**YOUR OBJECTIVE**
Pictures should be omitted from your copy. Everything else in the entries below must be restated word for word.

**SOURCE MATERIAL**
-- Opening Marker --

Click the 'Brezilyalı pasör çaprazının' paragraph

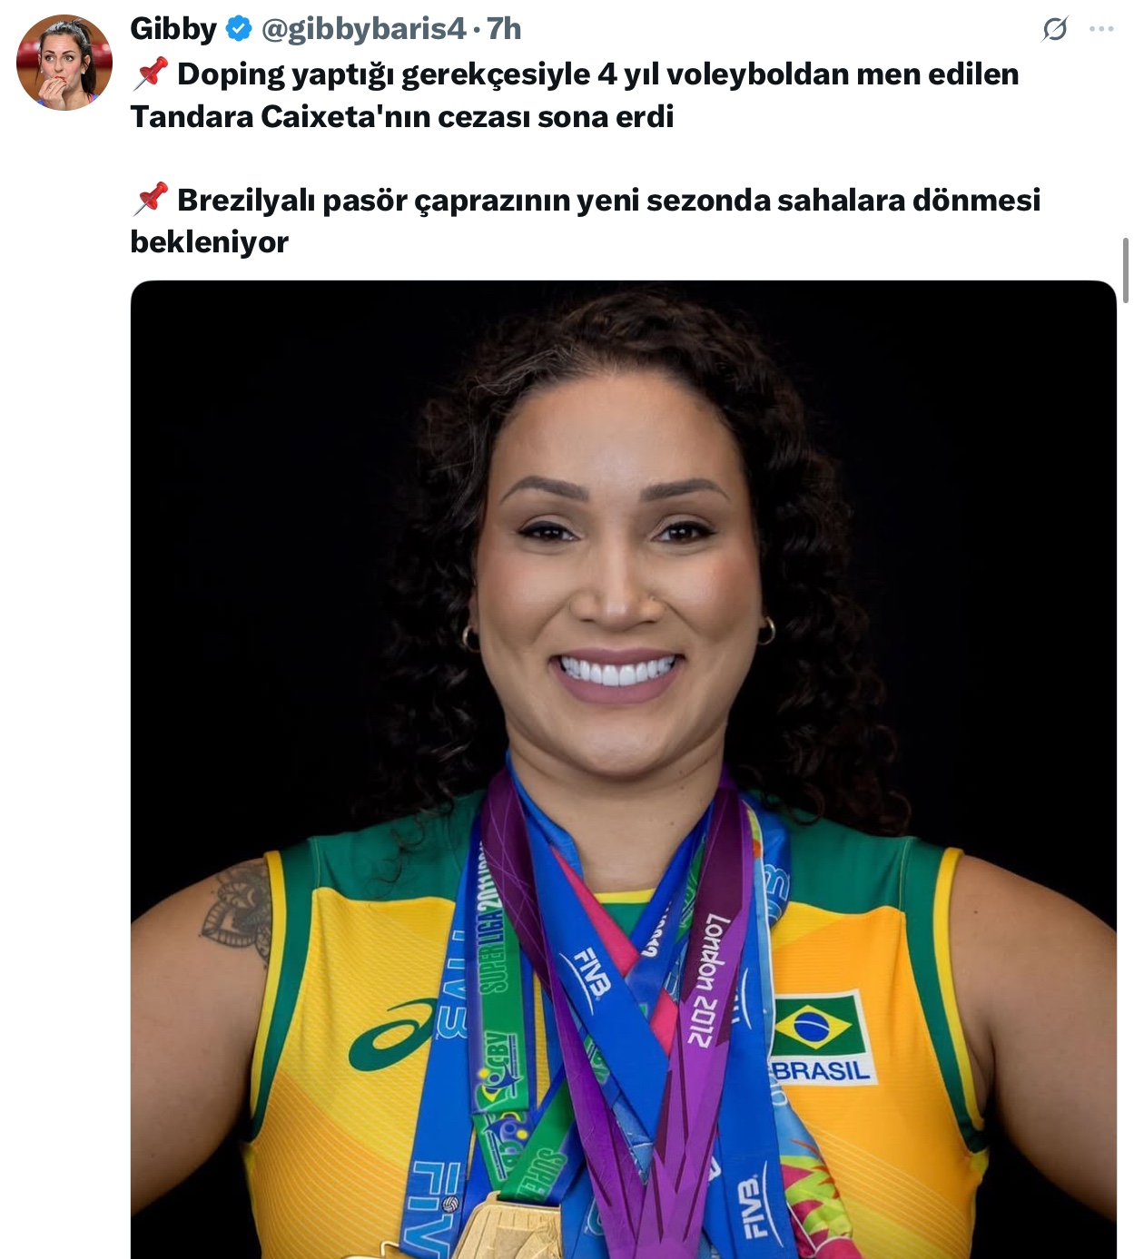pyautogui.click(x=586, y=221)
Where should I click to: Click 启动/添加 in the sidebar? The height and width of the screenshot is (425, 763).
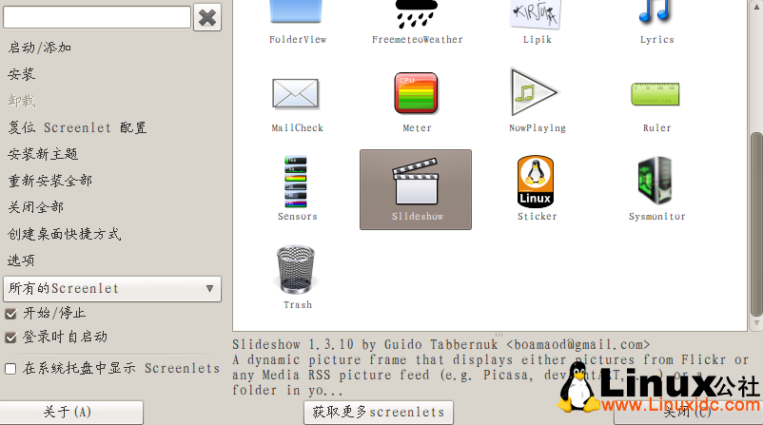point(40,48)
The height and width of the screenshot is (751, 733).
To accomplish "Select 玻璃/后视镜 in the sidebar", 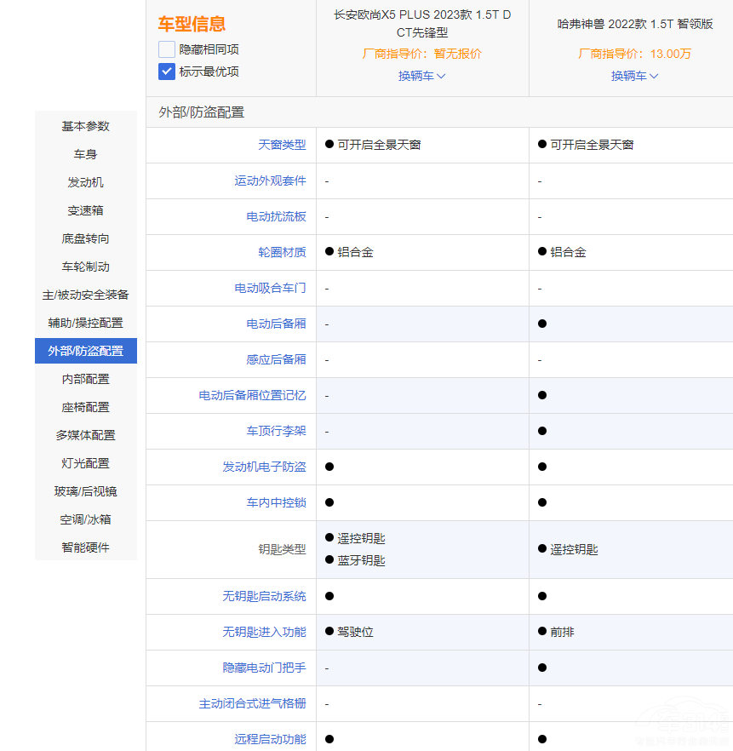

-- Closing Marker --

**REPLY**
Click the 'Brezilyalı pasör çaprazının' paragraph

pyautogui.click(x=586, y=221)
Where should I click to: Click 启动/添加 in the sidebar? The height and width of the screenshot is (425, 763).
point(40,48)
The height and width of the screenshot is (751, 733).
To accomplish "Select 玻璃/后视镜 in the sidebar", 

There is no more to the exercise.